— Material for the task —
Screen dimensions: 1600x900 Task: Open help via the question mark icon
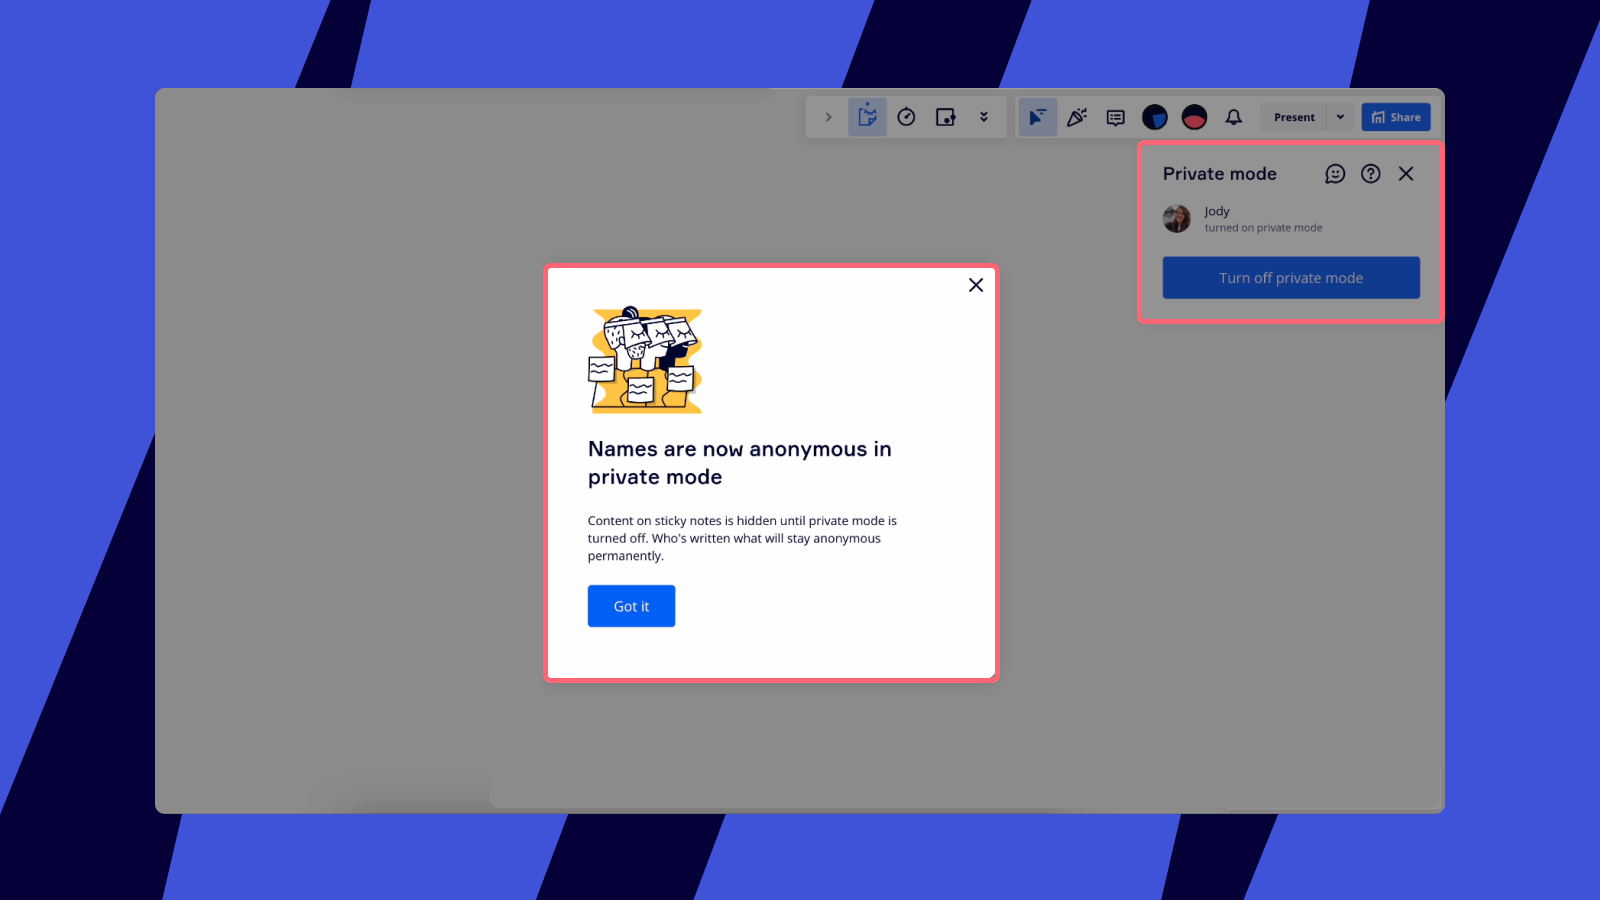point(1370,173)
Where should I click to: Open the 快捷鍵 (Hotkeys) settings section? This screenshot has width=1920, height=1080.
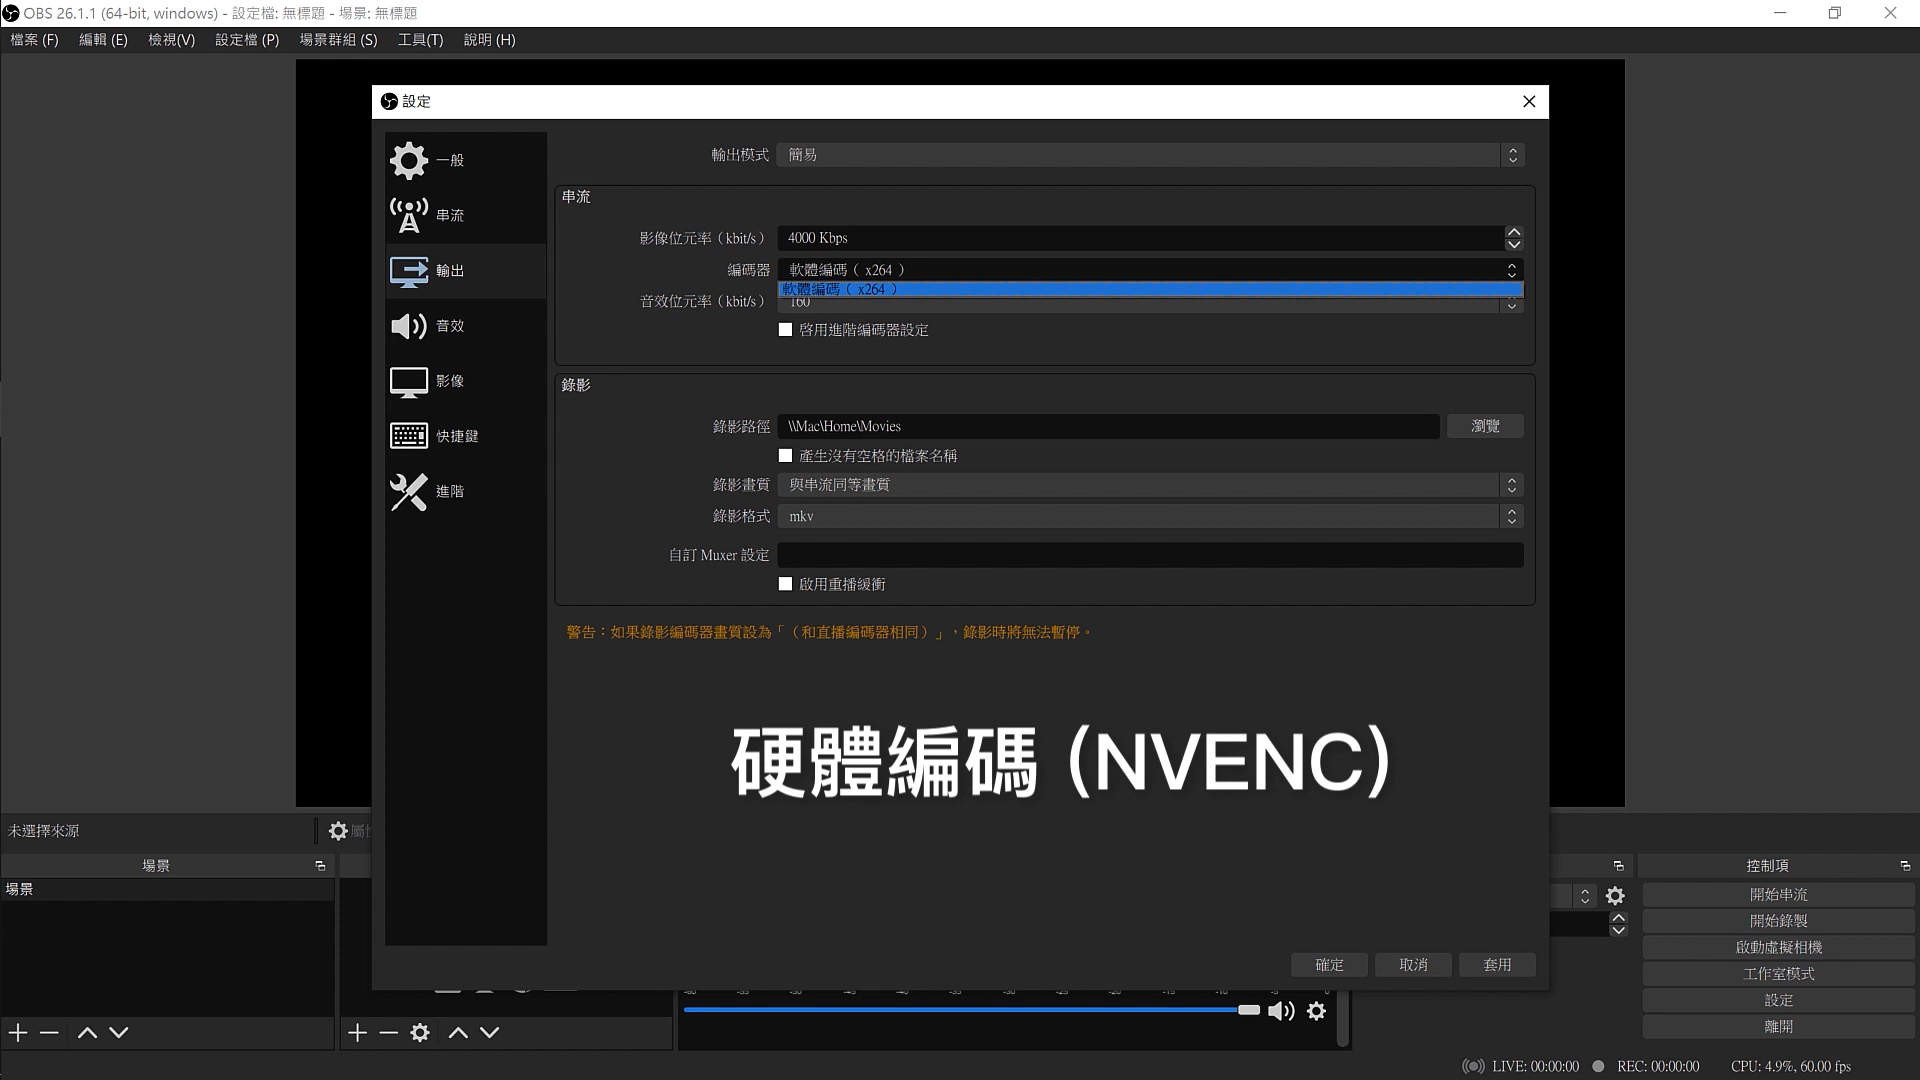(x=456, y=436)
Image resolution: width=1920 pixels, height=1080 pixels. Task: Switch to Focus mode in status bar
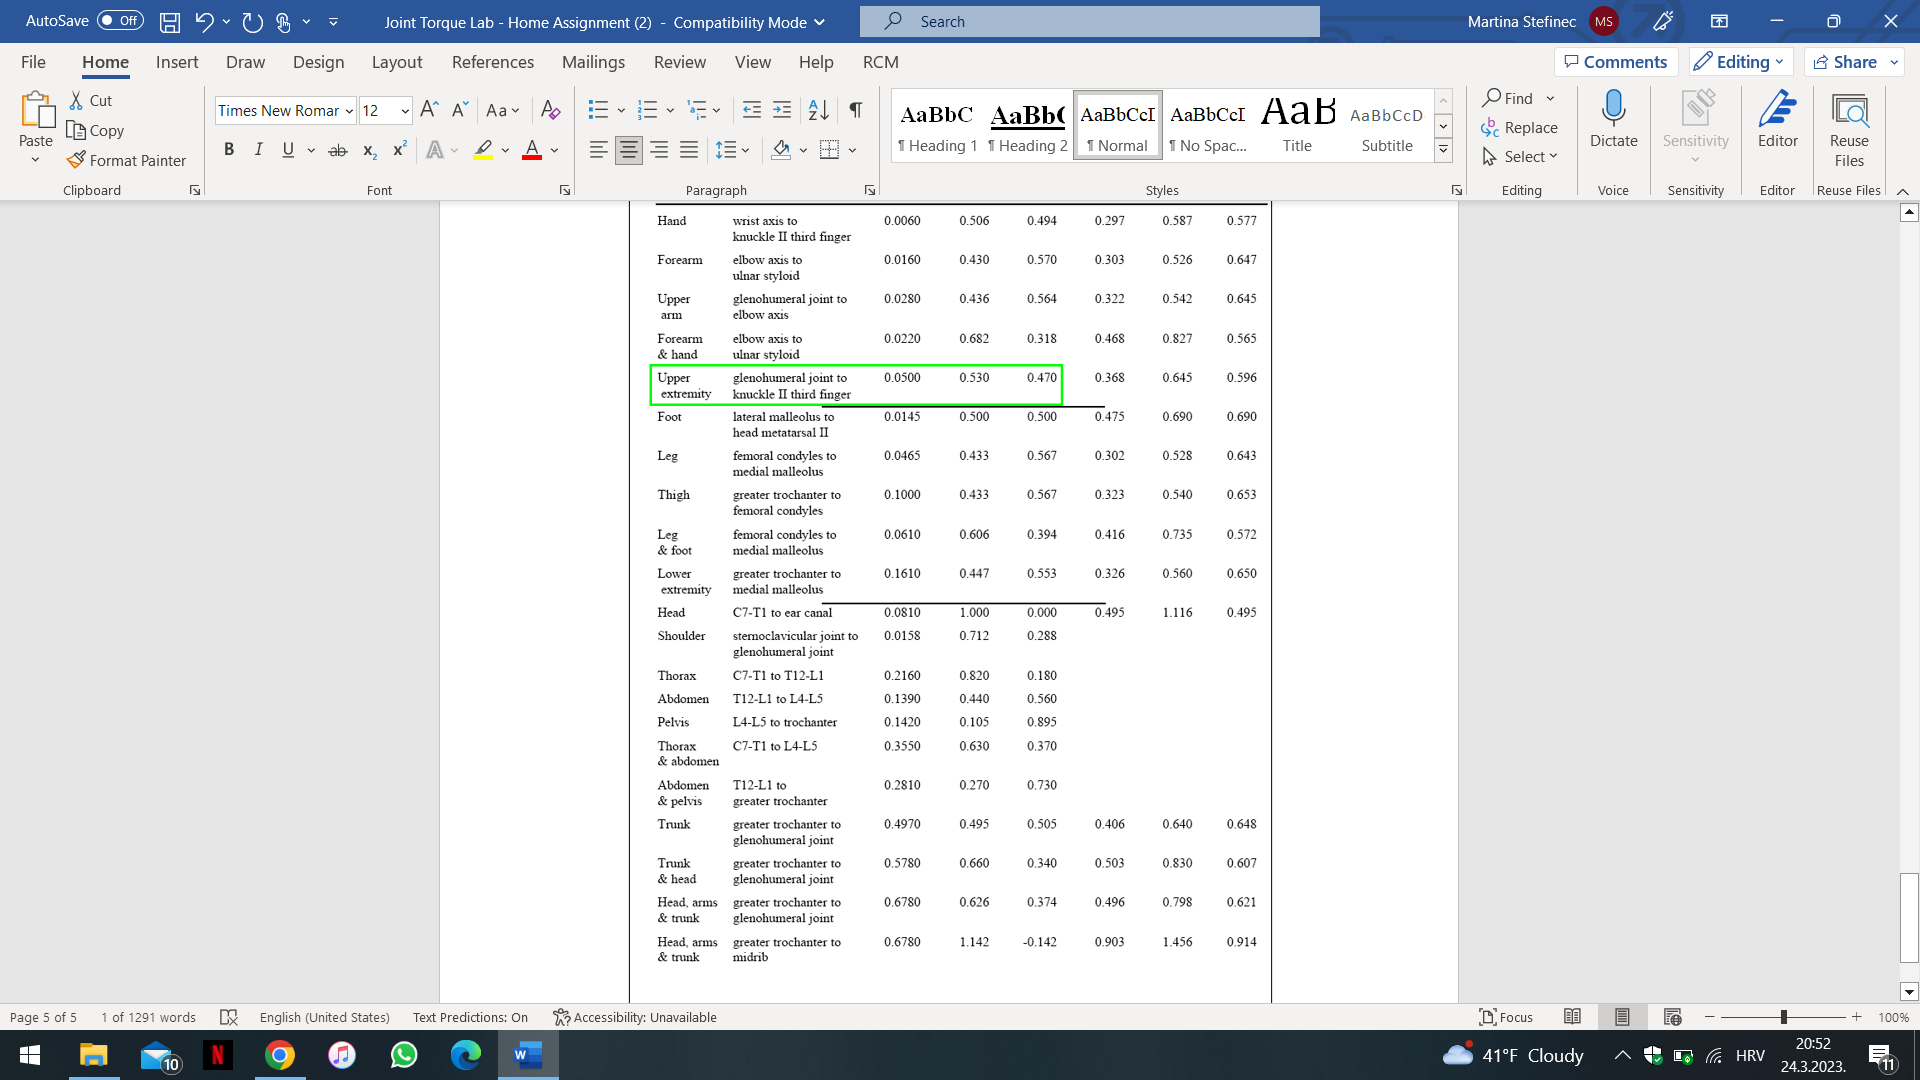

— Problem requirements —
Write the records out again exactly as shown above, keeping no pictures.

— Your response —
Screen dimensions: 1600x900 Task: Open help via the question mark icon
point(1370,173)
Where should I click to: Open the 快捷鍵 (Hotkeys) settings section? This screenshot has width=1920, height=1080.
(x=456, y=436)
Image resolution: width=1920 pixels, height=1080 pixels. Task: Switch to Focus mode in status bar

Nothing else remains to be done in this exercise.